_What is needed_
Report how many lines in the records below hold the word "menu". Add nothing to the number.

========================

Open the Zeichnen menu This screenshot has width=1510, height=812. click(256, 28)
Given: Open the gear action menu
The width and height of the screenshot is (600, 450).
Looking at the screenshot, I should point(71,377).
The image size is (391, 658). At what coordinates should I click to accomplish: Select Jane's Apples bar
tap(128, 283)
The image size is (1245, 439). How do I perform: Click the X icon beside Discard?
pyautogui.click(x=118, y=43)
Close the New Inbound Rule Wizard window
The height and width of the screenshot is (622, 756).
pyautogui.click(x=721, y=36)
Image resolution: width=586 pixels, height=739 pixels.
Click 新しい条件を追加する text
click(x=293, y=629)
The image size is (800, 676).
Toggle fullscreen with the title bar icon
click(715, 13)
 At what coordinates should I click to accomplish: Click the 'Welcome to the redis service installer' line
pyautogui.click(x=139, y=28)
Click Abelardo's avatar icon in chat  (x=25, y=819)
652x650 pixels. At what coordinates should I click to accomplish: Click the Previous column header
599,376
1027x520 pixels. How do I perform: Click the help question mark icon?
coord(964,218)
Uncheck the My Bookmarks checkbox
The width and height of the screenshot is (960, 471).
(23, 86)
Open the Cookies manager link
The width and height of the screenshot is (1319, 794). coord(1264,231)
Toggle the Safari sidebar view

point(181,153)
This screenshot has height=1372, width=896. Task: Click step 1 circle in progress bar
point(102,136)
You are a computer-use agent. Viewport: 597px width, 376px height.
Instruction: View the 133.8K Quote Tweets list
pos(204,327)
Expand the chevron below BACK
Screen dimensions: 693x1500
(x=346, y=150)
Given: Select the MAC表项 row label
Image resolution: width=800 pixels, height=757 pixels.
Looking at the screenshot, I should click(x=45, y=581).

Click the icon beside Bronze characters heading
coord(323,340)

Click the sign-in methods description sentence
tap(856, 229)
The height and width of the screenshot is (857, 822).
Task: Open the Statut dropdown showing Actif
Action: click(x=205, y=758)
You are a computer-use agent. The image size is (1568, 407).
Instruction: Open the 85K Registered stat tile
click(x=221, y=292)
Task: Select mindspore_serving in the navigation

========================

_Task result_
2